> [Requirement]
Render the lines of the records from the line containing "Task: Open confirmation number 83676 link" through the end of the records as a Markdown table with the columns Row and Line. Give each line its own numbered row, and leave out blank lines.

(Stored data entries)
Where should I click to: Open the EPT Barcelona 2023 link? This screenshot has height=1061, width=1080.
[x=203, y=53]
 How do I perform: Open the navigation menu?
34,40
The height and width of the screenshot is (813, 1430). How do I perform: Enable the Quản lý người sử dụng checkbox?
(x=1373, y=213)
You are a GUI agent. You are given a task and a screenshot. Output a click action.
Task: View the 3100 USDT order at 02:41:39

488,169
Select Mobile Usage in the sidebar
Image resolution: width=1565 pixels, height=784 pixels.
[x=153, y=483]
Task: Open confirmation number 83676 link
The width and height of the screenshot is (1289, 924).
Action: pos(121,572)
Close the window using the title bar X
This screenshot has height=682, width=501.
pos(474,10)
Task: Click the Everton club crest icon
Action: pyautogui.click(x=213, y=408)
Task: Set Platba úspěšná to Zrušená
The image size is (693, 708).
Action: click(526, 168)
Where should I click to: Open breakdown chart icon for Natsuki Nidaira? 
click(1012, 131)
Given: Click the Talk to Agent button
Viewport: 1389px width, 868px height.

> [Problem solution]
| Row | Line |
|---|---|
| 1 | Task: Open confirmation number 83676 link |
| 2 | The width and height of the screenshot is (1289, 924). |
| 3 | Action: pos(121,572) |
| 4 | Close the window using the title bar X |
| 5 | This screenshot has height=682, width=501. |
| 6 | pos(474,10) |
| 7 | Task: Click the Everton club crest icon |
| 8 | Action: pyautogui.click(x=213, y=408) |
| 9 | Task: Set Platba úspěšná to Zrušená |
| 10 | The image size is (693, 708). |
| 11 | Action: click(526, 168) |
| 12 | Where should I click to: Open breakdown chart icon for Natsuki Nidaira?  |
| 13 | click(1012, 131) |
| 14 | Given: Click the Talk to Agent button |
| 15 | Viewport: 1389px width, 868px height. |